We’ll take the new currency, whatever it is. We’ll figure out how to rebuild our economy, tax systems and financial markets. We’ll be poor for a while more until we figure out how to be rich… maybe.

 

We’ll take these new borders without knowing how to defend them. We’ll leave ourselves vulnerable for the time it takes to figure it out.

 

We’ll find our place in the world, figure out who our friends and enemies are through trial and error. We’ll stand alone until we know which clubs to join.

 

We accept the unknown. We are more hopeful than afraid.

 

And there was our safety net, Better Together. Vote No to take no risk at all. No new responsibility, no unknown consequences. Vote No and tomorrow will be the same as today.

 

To take control of a country is a monumental and frightening task. Viewing history through rose-tinted spectacles, the pilgrims and pioneers ventured into and then across the New World to accomplish just that. The United States, for all its faults and barbarousness, was built by people of adventurous spirit who left behind the familiar to take a risk building a young nation.

 

A few centuries ago, almost anyone in Scotland could have jumped on a ship and gone over there. Many people did. Many Scots, like Carnegie, laid the foundations on which the modern America was built.

 

The people who stayed behind were the ones who chose not to take the risk.

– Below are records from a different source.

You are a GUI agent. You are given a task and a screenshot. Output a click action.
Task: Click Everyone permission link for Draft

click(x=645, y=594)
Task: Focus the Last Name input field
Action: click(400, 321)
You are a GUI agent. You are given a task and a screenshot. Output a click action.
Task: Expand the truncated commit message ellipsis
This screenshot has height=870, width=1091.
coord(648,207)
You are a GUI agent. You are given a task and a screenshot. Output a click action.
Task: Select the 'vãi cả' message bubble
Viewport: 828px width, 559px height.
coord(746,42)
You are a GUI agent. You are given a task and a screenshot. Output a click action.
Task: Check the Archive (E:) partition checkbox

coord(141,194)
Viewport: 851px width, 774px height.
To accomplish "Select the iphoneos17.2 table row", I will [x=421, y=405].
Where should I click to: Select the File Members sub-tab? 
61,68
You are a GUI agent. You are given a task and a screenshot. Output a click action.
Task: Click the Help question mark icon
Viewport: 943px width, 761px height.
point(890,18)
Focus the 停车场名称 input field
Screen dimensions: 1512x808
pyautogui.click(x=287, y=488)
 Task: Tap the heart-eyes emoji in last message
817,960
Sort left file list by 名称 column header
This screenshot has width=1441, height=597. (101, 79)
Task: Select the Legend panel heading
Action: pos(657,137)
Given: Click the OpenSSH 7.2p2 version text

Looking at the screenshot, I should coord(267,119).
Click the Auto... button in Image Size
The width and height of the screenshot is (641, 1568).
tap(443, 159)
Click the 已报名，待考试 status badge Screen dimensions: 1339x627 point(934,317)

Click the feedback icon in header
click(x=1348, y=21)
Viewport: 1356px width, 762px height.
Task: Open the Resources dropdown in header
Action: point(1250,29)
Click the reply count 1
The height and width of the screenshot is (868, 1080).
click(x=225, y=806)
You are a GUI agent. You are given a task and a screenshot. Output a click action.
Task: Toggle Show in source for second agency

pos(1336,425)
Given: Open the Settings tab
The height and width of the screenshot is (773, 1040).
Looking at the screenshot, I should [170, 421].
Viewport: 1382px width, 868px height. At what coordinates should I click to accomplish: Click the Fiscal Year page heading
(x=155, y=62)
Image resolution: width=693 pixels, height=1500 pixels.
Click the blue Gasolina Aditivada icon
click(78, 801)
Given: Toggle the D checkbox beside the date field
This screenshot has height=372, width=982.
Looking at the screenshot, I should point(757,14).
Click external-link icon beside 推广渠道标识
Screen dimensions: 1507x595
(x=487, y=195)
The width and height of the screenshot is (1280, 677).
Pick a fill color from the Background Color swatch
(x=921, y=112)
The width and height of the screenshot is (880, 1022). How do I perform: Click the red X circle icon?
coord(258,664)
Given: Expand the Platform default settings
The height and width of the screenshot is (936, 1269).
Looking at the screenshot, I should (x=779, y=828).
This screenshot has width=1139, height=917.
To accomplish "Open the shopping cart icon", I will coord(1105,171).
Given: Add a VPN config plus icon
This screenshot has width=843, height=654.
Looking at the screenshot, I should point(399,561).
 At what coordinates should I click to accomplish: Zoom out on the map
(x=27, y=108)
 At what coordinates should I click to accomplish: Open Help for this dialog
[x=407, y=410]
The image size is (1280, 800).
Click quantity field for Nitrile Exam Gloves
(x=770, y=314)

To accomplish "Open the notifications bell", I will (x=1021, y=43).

The people of today’s Scotland, and indeed of Europe, are descended from those who preferred the familiar drudgery to the unfamiliar.

 

But on Thursday, 45% of people in Scotland decided not to play it safe. Almost half of us took a gamble.

 

In the end, the question on the ballot paper was ingenious. It was almost apolitical: Should Scotland be an independent country? No qualifiers, no context. A direct query to our character. An opportunity to learn about ourselves.

 

Do you want your own country? Yes/No.

 

To be or not to be.

 

Most people are not radical. Most people, in my experience, prefer not to take a risk. Most people want tomorrow to be the same as today.

 

Now we know that almost half the people living here are the kind of people who would take a risk.

 

For those of us who voted Yes:

 

We were disappointed. We didn’t get independence. But our vote says something about us. We were willing to give it a go. We were willing to take responsibility. If we were willing to give an entire country a go, we can do anything.

 

We don’t have the majority, but we have the edge. We have declared our blind dynamism when most people have declared inertia.

 

Don’t retreat into morbidity or lose the momentum. Don’t worry about the folk who voted No. No means “Not to be”. “Not to be” is not the enemy, it’s the baseline. “Not to be” is the safety net.

 

Transfer your Yes to something else. Transfer it to whatever was important to you before. Transfer it to your ambitions. Transfer it to your perspective on things.

 

Scotland has declared: I’ll play it safe, like everyone else. But only just. For though I am old and oft-defeated, I have more pioneers than any new world. That is who I am.